* _Source data_
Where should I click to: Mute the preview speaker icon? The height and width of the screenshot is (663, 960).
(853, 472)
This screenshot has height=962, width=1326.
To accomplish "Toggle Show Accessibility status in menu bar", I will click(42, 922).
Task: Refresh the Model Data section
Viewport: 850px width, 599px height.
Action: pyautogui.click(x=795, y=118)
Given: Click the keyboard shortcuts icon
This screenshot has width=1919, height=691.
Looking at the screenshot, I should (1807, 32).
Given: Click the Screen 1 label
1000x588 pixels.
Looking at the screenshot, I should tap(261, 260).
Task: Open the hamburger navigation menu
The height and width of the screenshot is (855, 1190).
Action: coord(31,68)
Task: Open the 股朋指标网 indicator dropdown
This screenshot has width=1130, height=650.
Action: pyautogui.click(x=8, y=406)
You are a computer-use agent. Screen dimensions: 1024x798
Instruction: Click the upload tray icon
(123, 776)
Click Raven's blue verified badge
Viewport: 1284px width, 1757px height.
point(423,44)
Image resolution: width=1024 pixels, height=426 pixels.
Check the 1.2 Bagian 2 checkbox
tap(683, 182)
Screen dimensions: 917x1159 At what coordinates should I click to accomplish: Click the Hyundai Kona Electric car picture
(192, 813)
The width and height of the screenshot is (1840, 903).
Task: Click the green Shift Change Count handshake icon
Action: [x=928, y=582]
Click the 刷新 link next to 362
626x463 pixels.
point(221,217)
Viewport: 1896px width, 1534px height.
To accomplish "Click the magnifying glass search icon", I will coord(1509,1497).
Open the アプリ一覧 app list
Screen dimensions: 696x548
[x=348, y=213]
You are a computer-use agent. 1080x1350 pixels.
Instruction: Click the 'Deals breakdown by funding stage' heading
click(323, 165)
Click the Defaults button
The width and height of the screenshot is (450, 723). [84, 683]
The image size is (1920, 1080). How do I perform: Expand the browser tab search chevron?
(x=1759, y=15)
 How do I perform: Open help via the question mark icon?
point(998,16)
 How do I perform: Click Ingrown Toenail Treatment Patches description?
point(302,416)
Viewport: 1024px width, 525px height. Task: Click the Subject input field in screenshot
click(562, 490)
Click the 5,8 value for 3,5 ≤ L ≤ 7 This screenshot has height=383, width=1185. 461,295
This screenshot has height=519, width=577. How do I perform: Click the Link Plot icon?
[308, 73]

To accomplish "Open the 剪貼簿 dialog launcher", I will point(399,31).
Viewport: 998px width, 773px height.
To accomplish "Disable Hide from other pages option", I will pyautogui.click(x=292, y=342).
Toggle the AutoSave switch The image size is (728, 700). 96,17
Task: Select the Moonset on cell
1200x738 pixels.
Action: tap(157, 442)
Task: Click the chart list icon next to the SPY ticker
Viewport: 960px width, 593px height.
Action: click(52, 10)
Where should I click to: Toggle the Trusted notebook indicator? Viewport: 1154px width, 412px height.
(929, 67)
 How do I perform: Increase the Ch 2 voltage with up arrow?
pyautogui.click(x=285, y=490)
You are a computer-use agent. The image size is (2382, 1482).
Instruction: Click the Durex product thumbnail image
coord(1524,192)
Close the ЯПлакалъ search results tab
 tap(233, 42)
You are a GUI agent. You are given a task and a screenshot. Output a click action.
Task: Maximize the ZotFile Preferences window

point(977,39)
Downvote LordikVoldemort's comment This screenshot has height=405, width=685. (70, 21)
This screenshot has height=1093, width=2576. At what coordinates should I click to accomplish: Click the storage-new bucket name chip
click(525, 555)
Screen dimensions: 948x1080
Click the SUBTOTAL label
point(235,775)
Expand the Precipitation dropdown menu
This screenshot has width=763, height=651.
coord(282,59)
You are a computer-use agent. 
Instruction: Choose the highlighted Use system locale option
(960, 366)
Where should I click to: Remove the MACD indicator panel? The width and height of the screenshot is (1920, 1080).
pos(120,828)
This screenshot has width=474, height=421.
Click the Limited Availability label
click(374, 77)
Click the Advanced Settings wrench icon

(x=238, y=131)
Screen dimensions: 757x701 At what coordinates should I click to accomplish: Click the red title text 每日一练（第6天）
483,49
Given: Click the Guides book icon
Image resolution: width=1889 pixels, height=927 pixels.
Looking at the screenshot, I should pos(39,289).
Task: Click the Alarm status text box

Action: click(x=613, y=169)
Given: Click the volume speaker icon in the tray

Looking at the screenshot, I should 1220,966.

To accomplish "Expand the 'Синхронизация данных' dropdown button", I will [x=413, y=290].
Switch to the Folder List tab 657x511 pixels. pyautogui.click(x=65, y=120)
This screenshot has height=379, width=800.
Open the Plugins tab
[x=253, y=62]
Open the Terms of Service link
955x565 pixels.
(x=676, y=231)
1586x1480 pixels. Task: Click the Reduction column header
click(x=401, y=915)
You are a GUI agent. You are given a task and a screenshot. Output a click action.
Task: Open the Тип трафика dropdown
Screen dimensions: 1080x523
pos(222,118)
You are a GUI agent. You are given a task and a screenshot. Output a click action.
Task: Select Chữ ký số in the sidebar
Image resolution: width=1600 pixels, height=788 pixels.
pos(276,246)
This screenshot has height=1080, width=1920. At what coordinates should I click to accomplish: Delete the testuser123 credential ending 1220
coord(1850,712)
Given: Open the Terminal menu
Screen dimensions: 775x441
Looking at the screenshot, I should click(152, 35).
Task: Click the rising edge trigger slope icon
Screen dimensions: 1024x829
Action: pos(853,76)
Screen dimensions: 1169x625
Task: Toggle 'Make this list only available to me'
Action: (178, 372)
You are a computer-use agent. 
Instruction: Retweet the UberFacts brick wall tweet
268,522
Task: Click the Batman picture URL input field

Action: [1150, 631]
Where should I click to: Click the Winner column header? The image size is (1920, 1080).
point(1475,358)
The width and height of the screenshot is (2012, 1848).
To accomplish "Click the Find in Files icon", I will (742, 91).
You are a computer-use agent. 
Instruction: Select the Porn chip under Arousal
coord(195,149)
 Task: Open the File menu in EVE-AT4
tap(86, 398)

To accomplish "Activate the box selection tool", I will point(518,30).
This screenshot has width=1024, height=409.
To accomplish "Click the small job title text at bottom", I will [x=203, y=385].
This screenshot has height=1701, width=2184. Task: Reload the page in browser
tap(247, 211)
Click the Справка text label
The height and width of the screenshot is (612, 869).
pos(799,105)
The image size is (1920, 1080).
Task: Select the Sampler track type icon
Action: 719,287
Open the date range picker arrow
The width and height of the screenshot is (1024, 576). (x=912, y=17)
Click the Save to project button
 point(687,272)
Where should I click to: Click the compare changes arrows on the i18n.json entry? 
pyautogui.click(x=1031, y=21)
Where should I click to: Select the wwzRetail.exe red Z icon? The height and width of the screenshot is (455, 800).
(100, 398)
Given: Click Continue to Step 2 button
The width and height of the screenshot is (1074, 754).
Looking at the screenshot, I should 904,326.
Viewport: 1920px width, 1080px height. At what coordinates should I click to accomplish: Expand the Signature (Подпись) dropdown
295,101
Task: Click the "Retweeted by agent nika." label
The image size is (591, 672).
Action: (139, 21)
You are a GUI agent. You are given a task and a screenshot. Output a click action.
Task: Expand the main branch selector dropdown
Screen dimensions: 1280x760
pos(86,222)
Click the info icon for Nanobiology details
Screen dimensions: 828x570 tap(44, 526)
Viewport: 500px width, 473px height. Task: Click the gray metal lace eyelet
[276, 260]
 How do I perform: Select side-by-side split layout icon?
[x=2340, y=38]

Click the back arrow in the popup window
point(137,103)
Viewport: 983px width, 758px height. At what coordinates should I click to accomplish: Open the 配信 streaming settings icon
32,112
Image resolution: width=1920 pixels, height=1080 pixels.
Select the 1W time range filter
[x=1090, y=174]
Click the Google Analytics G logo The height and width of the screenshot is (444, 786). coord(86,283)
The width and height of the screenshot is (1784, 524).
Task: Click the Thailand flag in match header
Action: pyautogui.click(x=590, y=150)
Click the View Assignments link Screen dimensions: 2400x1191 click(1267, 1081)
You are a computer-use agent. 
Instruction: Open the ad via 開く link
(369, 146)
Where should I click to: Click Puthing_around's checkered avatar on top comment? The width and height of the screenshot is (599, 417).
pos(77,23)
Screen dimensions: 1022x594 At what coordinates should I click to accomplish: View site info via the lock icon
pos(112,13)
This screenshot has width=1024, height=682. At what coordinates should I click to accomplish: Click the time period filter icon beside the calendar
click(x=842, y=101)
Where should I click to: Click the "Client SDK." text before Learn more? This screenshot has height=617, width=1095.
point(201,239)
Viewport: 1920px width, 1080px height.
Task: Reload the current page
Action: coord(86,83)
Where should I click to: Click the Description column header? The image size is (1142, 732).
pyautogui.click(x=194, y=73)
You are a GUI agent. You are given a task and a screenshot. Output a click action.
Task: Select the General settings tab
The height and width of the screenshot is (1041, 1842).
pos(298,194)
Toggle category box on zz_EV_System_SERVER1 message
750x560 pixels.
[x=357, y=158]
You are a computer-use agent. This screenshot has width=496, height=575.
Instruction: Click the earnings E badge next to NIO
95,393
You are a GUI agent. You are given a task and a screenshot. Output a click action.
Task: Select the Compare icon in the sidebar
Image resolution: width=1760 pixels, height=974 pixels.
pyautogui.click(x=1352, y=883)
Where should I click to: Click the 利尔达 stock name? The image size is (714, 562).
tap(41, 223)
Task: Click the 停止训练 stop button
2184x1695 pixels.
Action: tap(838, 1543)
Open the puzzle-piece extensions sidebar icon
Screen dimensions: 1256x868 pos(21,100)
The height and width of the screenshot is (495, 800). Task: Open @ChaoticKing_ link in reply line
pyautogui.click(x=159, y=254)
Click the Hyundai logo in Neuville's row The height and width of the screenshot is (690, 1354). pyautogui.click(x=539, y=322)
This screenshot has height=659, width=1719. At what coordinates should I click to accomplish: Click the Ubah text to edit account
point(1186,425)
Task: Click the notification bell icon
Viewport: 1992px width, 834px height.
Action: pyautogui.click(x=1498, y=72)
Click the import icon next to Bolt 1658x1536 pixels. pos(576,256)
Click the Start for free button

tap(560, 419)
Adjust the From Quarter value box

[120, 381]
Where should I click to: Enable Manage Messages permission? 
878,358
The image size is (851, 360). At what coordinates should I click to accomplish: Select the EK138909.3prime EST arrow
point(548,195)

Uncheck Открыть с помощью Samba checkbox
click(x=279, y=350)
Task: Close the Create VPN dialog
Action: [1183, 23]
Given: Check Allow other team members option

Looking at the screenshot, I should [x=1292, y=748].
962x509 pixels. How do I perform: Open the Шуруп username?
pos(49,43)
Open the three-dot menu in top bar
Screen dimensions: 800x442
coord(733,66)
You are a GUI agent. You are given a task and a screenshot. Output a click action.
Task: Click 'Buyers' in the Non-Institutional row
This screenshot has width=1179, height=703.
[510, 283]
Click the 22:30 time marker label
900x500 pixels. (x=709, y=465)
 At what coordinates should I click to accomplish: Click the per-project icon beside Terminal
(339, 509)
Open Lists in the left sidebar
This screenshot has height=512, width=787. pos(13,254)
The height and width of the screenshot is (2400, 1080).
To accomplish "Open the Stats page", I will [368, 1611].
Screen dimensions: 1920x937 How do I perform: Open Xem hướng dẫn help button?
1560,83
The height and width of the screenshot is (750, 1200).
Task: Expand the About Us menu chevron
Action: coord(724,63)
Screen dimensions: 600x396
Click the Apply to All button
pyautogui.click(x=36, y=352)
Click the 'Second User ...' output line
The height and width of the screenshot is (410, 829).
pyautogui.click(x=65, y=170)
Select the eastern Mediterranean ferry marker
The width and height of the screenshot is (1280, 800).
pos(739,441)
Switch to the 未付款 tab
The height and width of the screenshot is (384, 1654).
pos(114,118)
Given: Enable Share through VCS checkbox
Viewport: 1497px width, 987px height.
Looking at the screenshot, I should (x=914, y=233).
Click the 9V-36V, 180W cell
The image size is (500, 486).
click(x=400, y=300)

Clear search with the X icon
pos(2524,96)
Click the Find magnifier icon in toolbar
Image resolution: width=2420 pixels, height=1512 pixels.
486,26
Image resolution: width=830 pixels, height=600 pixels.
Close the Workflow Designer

* _Requirements_
Change "three-dot menu" to "overflow menu" in everything from the line containing "962x509 pixels. How" down to the line containing "coord(733,66)", and give those lines with all else unchanged.

* _Answer for this exercise_
962x509 pixels. How do I perform: Open the Шуруп username?
pos(49,43)
Open the overflow menu in top bar
Screen dimensions: 800x442
coord(733,66)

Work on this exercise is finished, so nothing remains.